You can tell from the very first sequence that Patty Jenkins’ direction isn’t as tight as it was in the first film. The Amazon Games isn’t a heart-thumping competition that shows off the prowess of the incredible stunt team that was hired.

Instead, the entire scene tries to teach young Diana a lesson, which could have been depicted through a touching heart-to-heart between the characters involved. The scene is supposed to set up the denouement, but it’s a stretch, to say the least.

The pacing issues continue throughout the film with the final act dragging on. The biggest disappointment is the action scenes. There’s an overreliance on CGI, instead of practical, human contact.

The visceral combat that one expects from a comic book adaptation is completely missing in this film. Where Jenkins’ scenes were slick and precise in Wonder Woman, they’re haphazard and rushed in this one, with little continuity in between cuts.

If you’re looking for a No Man’s Land scene, you’re in for a letdown. Diana has plenty of fight scenes, but none that are so breathtakingly successful as that one.

The characters in Wonder Woman 1984 are the gifts that keep on giving

KRISTEN WIIG as Barbara Minerva WONDER WOMAN 1984
KRISTEN WIIG as Barbara Minerva WONDER WOMAN 1984. (Photo Credit: Clay Enos/ ™ & © DC Comics) /

What the film lacks in storytelling and action, it more than makes up for in the cast and performances.

Gal Gadot continues to look like she was born to play Wonder Woman.

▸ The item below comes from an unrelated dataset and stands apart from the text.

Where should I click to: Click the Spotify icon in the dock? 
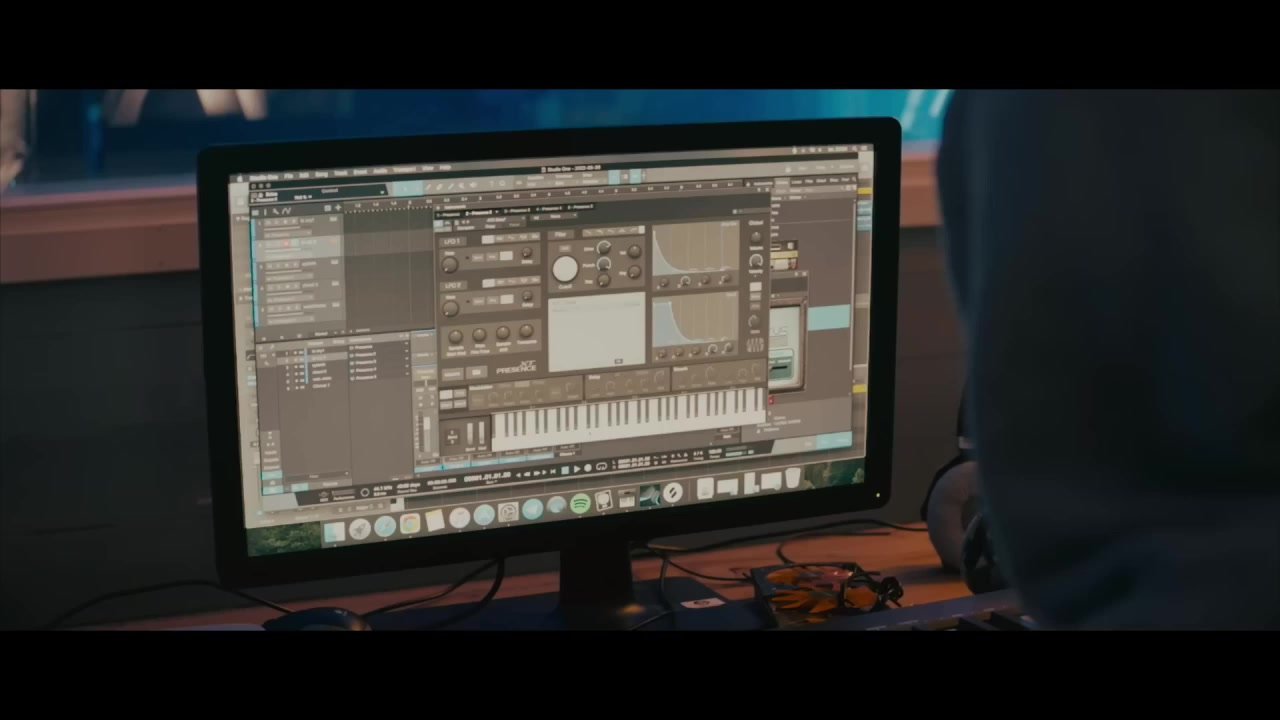[580, 505]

Gadot’s charisma is apparent, be it when she’s diffusing a hostage situation, interacting with a new friend, falling back in love or making yet another sacrifice. She is captivating in every frame, with an earnestness that matches the Amazon warrior’s legacy.

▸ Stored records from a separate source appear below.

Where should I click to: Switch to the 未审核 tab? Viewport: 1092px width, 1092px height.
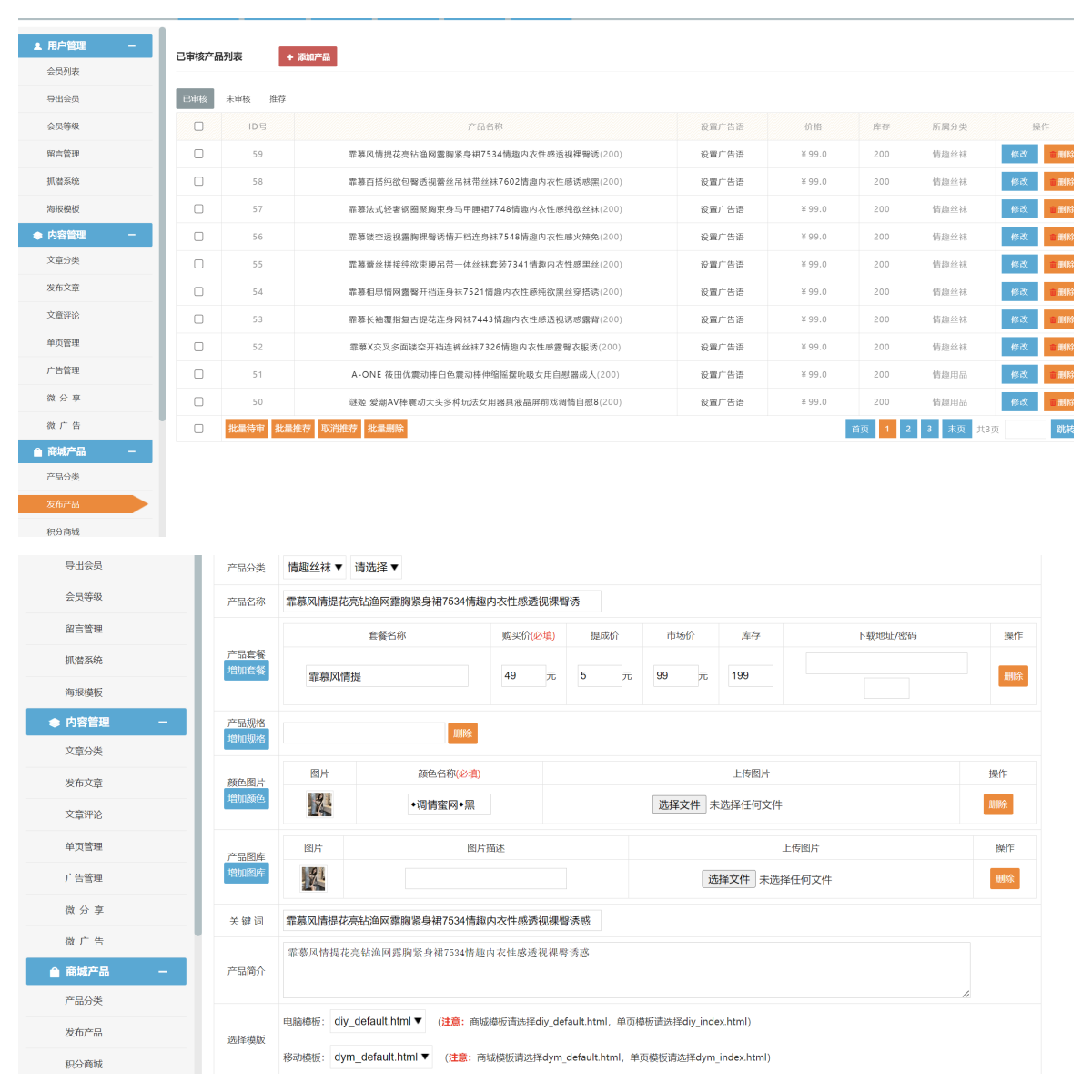[238, 99]
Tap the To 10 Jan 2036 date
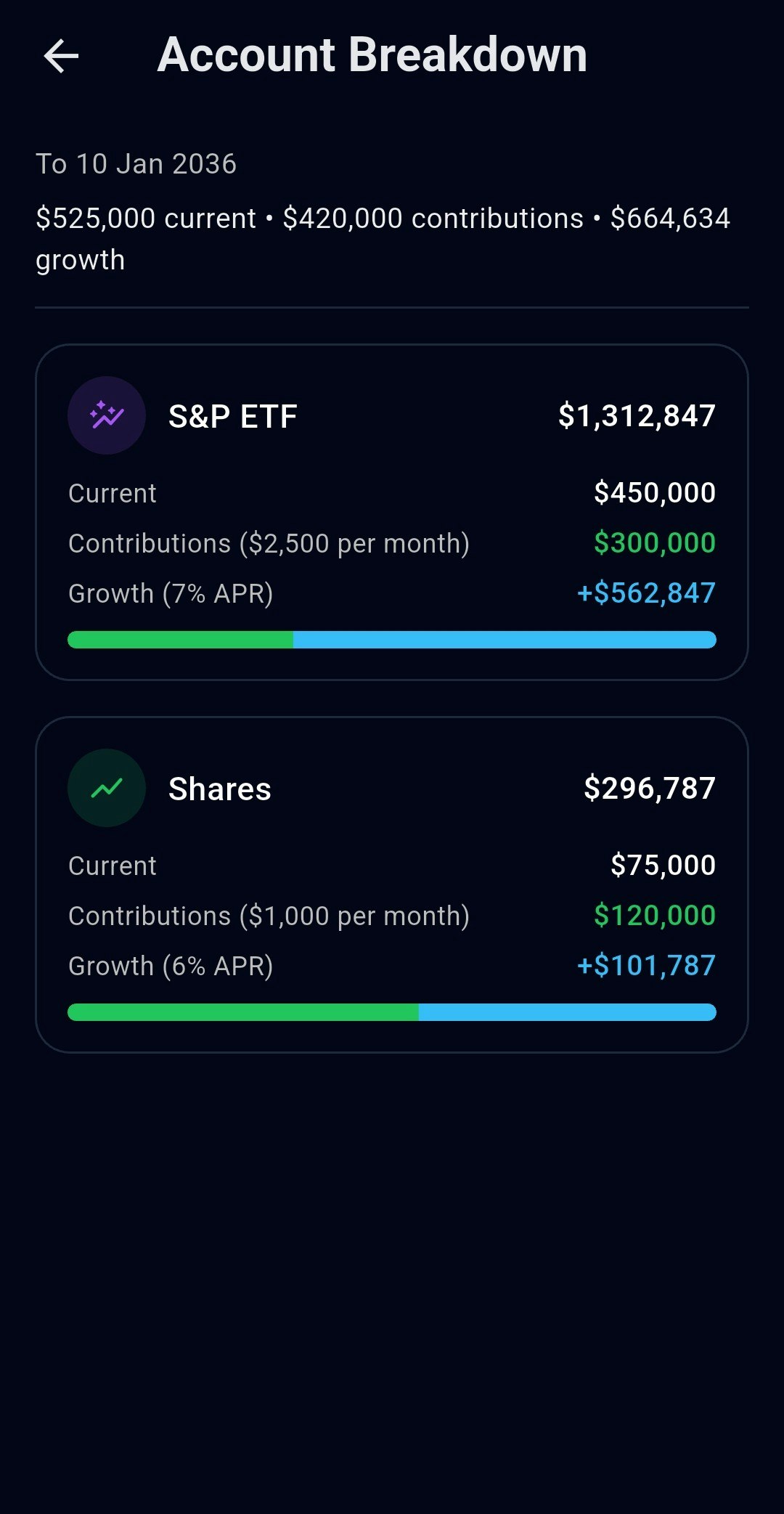Viewport: 784px width, 1514px height. coord(136,164)
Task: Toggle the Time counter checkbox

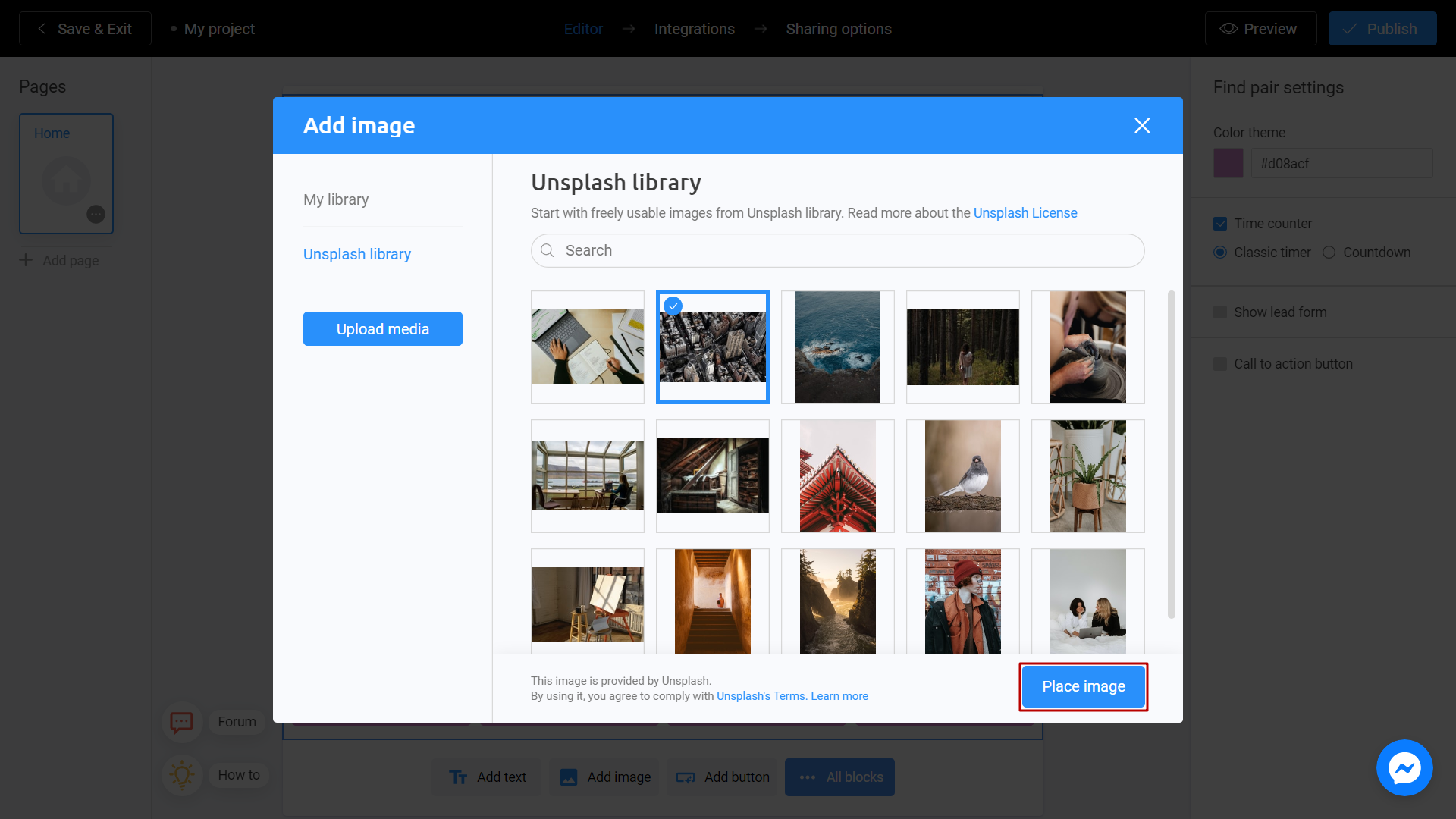Action: pos(1220,223)
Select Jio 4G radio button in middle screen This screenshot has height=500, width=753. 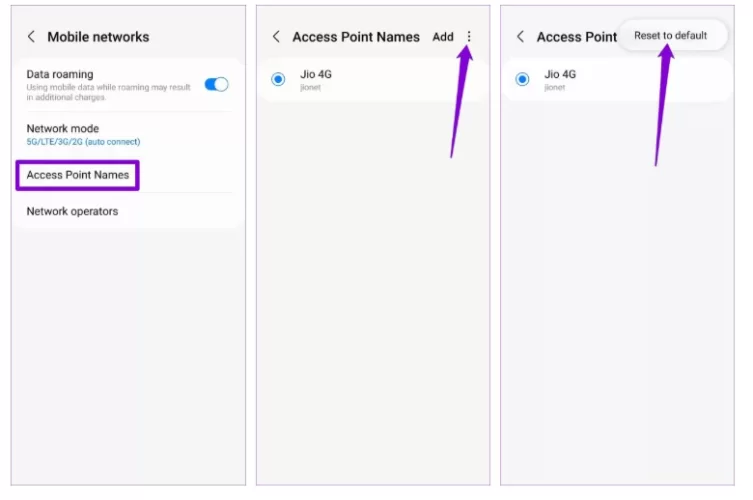(278, 79)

Kristen Wiig handles both sides of Barbara perfectly — she’s believable as the hot mess version, and also as the woman who’s put together and finally comes into her own. Despite not being given all that much to do, Wiig is magnetic whenever she’s on screen.

Both these women deserved more practical hand-to-hand fight scenes (with each other and in general) than they were given in this film. It’s a great disservice to not see them flex their muscles as often as Gadot did in Wonder Woman.

However, bringing the two characters’ academic knowledge to the fore to drive the plot of the film is a surprisingly novel move by writers Patty Jenkins, Geoff Johns, and Dave Callaham. Far too often, female characters are written with unidimensional abilities, so it’s refreshing to see how rounded both Diana and Barbara are.

Chris Pine’s return as Steve Trevor is seamless. It’s like the character had never left our screens, which is exactly what life is like for Steve. He brings the same wonder and support that made his performance such a fan-favorite in the first film.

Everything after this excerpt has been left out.